**Task to complete:** Can you recast the material from the line containing "Task: Click the Остановка queue stop icon" up to and including the line containing "Looking at the screenshot, I should point(386,94)." as a Markdown table with the columns Row and Line, numbering each line and leaving out blank lines?

**Records for this exercise:**
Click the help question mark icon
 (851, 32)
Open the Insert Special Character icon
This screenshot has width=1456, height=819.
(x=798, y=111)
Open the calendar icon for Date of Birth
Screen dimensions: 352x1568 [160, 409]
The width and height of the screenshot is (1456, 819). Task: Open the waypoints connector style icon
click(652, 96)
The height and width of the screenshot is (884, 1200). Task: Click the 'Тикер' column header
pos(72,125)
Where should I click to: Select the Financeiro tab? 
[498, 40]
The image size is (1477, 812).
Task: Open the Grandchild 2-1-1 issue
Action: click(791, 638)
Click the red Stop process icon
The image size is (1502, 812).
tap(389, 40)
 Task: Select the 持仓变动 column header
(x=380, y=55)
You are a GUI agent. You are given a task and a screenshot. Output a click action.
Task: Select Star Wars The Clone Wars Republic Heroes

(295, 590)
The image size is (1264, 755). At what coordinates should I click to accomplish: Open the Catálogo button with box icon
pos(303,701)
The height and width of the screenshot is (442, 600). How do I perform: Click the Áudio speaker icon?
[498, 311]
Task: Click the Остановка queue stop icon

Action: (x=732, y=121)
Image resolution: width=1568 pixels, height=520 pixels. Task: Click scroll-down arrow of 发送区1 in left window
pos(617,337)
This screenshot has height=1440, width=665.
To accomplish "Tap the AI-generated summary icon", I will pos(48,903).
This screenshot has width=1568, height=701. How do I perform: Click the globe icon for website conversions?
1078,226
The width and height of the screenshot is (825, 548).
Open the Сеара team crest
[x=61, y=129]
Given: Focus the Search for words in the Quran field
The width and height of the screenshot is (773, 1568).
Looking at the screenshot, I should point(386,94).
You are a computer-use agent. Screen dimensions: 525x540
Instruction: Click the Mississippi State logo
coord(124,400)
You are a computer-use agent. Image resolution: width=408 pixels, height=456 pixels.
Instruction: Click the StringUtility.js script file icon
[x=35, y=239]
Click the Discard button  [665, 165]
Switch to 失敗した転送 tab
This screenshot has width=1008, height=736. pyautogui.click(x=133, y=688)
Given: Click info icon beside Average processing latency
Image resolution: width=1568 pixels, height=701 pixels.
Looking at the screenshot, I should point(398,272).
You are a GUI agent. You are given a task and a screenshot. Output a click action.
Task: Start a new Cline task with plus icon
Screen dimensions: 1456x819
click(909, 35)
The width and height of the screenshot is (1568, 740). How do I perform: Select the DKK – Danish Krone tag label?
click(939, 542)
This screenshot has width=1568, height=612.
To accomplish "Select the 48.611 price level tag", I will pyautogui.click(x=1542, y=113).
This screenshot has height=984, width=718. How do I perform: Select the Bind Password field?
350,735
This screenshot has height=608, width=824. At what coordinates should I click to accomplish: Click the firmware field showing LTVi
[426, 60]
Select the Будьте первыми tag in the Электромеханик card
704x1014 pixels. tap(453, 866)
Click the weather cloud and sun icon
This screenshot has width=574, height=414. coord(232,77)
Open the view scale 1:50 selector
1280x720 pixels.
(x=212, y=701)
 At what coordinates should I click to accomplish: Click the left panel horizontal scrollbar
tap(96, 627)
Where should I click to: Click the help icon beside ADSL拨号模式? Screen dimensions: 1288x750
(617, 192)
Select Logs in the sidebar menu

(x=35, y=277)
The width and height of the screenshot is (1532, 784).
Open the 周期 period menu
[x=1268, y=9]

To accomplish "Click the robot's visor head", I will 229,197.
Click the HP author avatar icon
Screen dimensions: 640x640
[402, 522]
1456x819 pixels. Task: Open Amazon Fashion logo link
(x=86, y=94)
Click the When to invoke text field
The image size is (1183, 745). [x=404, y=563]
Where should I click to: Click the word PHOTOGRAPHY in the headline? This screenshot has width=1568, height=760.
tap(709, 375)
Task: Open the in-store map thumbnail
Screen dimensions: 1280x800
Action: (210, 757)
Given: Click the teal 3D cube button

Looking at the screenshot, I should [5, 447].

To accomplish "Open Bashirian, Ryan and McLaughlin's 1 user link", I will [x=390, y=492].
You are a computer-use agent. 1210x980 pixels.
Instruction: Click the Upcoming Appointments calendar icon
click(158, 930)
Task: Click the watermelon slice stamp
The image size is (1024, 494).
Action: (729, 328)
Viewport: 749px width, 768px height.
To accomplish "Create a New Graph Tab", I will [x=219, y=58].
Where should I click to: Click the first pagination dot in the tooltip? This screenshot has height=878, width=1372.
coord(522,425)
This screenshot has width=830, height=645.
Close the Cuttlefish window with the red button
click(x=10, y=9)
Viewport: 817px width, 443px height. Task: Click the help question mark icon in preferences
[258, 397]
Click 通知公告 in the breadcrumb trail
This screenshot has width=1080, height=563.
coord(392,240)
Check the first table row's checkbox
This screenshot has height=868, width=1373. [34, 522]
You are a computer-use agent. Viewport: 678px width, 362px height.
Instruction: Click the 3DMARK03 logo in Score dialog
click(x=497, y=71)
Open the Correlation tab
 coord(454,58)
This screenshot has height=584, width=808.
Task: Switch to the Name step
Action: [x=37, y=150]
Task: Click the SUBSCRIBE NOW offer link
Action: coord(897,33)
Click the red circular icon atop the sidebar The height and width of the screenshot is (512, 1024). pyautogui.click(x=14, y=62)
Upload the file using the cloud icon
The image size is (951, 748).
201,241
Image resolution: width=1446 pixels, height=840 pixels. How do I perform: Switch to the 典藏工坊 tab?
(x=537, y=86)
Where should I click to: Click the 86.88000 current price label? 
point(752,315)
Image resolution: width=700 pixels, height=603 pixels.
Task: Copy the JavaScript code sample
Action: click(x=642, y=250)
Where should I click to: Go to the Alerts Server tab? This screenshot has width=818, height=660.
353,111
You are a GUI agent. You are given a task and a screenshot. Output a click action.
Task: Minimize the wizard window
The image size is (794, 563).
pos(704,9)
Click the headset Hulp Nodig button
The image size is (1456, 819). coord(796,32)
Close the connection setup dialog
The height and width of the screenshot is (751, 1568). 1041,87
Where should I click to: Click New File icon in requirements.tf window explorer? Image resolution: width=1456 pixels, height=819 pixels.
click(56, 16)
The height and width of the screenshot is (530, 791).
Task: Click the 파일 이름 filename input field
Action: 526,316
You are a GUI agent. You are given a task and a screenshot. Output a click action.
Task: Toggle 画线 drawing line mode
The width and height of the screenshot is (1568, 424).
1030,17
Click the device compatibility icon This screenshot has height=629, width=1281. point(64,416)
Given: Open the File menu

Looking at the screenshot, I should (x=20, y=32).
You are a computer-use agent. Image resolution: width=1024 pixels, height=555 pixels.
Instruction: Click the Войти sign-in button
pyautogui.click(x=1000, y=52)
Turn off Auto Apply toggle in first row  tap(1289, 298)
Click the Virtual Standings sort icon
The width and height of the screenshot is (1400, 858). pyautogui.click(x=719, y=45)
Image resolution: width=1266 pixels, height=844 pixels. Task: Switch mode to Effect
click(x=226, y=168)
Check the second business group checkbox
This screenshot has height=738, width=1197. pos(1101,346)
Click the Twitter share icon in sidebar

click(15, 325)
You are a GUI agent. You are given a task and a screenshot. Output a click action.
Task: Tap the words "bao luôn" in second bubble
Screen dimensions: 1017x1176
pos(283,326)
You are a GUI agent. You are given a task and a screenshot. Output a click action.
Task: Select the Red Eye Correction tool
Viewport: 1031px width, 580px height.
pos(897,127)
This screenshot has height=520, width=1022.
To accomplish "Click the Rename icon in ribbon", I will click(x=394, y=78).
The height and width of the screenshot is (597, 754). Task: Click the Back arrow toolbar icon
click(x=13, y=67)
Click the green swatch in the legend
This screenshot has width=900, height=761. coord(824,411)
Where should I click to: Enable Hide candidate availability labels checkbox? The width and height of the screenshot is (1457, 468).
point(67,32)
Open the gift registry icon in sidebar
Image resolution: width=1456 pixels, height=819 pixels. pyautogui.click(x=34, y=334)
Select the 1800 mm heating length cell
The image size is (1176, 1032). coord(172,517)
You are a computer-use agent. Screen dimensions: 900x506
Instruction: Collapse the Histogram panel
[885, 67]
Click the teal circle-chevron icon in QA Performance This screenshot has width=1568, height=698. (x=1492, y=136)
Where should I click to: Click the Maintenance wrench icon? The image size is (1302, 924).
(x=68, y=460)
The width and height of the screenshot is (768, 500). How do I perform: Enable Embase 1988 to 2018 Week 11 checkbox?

**The response:**
| Row | Line |
|---|---|
| 1 | Task: Click the Остановка queue stop icon |
| 2 | Action: (x=732, y=121) |
| 3 | Image resolution: width=1568 pixels, height=520 pixels. Task: Click scroll-down arrow of 发送区1 in left window |
| 4 | pos(617,337) |
| 5 | This screenshot has height=1440, width=665. |
| 6 | To accomplish "Tap the AI-generated summary icon", I will pos(48,903). |
| 7 | This screenshot has width=1568, height=701. How do I perform: Click the globe icon for website conversions? |
| 8 | 1078,226 |
| 9 | The width and height of the screenshot is (825, 548). |
| 10 | Open the Сеара team crest |
| 11 | [x=61, y=129] |
| 12 | Given: Focus the Search for words in the Quran field |
| 13 | The width and height of the screenshot is (773, 1568). |
| 14 | Looking at the screenshot, I should point(386,94). |